Division of Medical Oncology, Department of Medicine, Beth Israel Deaconess Medical Center, Boston, MA, USA; Department of Medicine, Stanford University, Stanford, CA, USA.
Lancet Digit Health. 2025 Jun 14:100864. doi: 10.1016/j.landig.2025.02.004.

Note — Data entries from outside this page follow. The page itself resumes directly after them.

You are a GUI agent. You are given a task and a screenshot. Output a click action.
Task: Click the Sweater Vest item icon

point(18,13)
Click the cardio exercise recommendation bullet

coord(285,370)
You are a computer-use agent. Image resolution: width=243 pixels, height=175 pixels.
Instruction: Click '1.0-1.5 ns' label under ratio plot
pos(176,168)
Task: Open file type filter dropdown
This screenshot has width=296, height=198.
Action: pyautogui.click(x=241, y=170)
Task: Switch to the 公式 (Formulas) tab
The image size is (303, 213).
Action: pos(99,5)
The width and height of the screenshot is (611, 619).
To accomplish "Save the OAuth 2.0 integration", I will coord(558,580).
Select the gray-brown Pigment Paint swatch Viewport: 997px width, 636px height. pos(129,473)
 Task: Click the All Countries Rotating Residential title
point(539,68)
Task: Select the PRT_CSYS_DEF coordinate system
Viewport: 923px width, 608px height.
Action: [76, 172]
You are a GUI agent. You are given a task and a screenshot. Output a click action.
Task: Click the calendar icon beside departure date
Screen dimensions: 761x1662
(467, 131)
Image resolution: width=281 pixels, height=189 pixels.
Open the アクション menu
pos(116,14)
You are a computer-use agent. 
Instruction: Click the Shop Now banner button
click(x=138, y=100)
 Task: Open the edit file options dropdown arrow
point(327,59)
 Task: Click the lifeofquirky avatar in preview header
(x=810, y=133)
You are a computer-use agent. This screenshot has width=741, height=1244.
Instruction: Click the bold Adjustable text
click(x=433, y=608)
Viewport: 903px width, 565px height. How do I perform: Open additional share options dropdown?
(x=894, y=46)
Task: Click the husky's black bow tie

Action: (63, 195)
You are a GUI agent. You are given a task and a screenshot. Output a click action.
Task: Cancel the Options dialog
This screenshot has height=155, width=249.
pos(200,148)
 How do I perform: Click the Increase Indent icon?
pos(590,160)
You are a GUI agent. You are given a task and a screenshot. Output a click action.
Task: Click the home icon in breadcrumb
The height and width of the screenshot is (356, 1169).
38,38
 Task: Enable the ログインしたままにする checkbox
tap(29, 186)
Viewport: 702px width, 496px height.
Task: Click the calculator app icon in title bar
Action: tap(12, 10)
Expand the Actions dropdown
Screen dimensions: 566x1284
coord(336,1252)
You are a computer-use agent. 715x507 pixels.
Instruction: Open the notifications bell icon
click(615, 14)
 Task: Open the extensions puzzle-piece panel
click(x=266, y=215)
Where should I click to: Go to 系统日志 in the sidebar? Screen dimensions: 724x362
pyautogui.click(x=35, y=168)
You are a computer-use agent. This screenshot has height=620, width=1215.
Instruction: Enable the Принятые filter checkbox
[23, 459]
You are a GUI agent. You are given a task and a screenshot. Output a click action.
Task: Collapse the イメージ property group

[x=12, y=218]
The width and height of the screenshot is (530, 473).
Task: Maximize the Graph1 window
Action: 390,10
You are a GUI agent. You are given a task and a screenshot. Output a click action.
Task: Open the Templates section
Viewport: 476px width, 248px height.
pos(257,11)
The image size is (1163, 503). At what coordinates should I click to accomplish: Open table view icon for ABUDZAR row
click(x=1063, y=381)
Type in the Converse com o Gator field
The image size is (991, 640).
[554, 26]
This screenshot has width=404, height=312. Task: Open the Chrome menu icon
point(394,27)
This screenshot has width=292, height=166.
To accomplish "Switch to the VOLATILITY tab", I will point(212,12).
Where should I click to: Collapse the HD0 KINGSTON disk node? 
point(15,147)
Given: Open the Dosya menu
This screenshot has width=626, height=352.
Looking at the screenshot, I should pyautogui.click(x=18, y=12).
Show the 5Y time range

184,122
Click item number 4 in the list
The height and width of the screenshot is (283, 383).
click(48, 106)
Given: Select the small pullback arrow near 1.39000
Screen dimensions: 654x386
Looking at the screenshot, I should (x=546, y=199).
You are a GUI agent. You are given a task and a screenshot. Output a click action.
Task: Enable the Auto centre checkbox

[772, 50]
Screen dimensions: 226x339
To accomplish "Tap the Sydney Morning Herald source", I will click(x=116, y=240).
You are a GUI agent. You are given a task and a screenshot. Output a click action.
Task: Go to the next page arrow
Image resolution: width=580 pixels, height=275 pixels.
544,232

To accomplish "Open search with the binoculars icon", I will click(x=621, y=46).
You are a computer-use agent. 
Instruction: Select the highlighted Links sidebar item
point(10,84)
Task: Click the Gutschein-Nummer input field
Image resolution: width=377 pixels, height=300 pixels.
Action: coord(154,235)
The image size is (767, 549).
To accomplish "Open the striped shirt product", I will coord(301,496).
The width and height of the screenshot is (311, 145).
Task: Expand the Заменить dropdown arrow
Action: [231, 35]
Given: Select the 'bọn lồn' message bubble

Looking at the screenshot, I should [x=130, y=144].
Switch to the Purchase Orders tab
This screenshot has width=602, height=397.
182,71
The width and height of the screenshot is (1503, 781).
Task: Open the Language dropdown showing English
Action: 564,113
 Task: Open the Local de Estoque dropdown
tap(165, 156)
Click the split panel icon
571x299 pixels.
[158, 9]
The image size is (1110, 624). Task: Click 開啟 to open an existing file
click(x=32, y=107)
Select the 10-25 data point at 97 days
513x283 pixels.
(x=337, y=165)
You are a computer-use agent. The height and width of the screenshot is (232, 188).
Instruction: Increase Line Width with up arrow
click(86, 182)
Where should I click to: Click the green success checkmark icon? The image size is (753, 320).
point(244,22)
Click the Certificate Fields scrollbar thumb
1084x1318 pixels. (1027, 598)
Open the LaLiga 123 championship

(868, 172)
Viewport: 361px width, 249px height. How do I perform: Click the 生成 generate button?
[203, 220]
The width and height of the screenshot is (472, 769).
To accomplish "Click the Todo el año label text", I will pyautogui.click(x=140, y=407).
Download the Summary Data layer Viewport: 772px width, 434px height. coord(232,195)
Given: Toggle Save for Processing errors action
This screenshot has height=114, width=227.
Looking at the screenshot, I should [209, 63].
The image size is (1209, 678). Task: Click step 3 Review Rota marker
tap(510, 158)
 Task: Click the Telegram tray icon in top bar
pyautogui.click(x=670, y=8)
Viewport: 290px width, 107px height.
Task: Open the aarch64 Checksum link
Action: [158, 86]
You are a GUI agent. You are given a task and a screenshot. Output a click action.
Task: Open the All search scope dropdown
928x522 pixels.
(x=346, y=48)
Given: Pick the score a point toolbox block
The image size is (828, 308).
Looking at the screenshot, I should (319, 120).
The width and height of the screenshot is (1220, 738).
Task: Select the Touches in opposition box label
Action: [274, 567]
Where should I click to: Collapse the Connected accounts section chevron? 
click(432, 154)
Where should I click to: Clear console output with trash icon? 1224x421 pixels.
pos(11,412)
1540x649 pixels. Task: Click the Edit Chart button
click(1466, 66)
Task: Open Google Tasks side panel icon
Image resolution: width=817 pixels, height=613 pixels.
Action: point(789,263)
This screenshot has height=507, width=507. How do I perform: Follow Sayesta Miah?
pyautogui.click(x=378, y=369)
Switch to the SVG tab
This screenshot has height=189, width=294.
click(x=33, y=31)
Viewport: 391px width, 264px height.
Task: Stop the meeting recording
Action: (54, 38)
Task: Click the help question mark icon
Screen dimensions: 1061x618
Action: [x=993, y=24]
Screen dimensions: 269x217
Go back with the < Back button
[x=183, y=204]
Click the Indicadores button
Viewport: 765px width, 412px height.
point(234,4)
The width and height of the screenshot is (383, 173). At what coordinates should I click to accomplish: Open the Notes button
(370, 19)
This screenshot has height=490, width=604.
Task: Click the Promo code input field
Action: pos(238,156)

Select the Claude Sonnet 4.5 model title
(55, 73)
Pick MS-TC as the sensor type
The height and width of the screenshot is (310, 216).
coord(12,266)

The notion of medical digital twins is gaining popularity both within the scientific community and among the general public; however, much of the recent enthusiasm has occurred in the absence of a consensus on their fundamental make-up. Digital twins originate in the field of engineering, in which a constantly updating virtual copy enables analysis, simulation, and prediction of a real-world object or process. In this Health Policy paper, we evaluate this concept in the context of medicine and outline five key components of the medical digital twin: the patient, data connection, patient-in-silico, interface, and twin synchronisation. We consider how various enabling technologies in multimodal data, artificial intelligence, and mechanistic modelling will pave the way for clinical adoption and provide examples pertaining to oncology and diabetes. We highlight the role of data fusion and the potential of merging artificial intelligence and mechanistic modelling to address the limitations of either the AI or the mechanistic modelling approach used independently. In particular, we highlight how the digital twin concept can support the performance of large language models applied in medicine and its potential to address health-care challenges. We believe that this Health Policy paper will help to guide scientists, clinicians, and policy makers in creating medical digital twins in the future and translating this promising new paradigm from theory into clinical practice.
医学数字孪生的概念在科学界和普通大众中都越来越受欢迎;然而,最近的许多热情是在对其基本构成尚未达成共识的情况下出现的。数字孪生起源于工程领域,在该领域中,一个不断更新的虚拟副本能够对现实世界的对象或过程进行分析、模拟和预测。在这篇卫生政策论文中,我们在医学背景下评估了这一概念,并概述了医学数字孪生的五个关键组成部分:患者、数据连接、虚拟患者、接口和孪生同步。我们思考多模态数据、人工智能和机制建模中的各种使能技术将如何为临床应用铺平道路,并提供肿瘤学和糖尿病方面的相关示例。我们强调了数据融合的作用以及将人工智能与机制建模相结合以克服单独使用人工智能或机制建模方法的局限性的潜力。特别是,我们强调了数字孪生概念如何能够支持医学中应用的大语言模型的性能及其应对医疗保健挑战的潜力。我们相信,这篇卫生政策论文将有助于指导科学家、临床医生和政策制定者在未来创建医学数字孪生,并将这一有前景的新范式从理论转化为临床实践。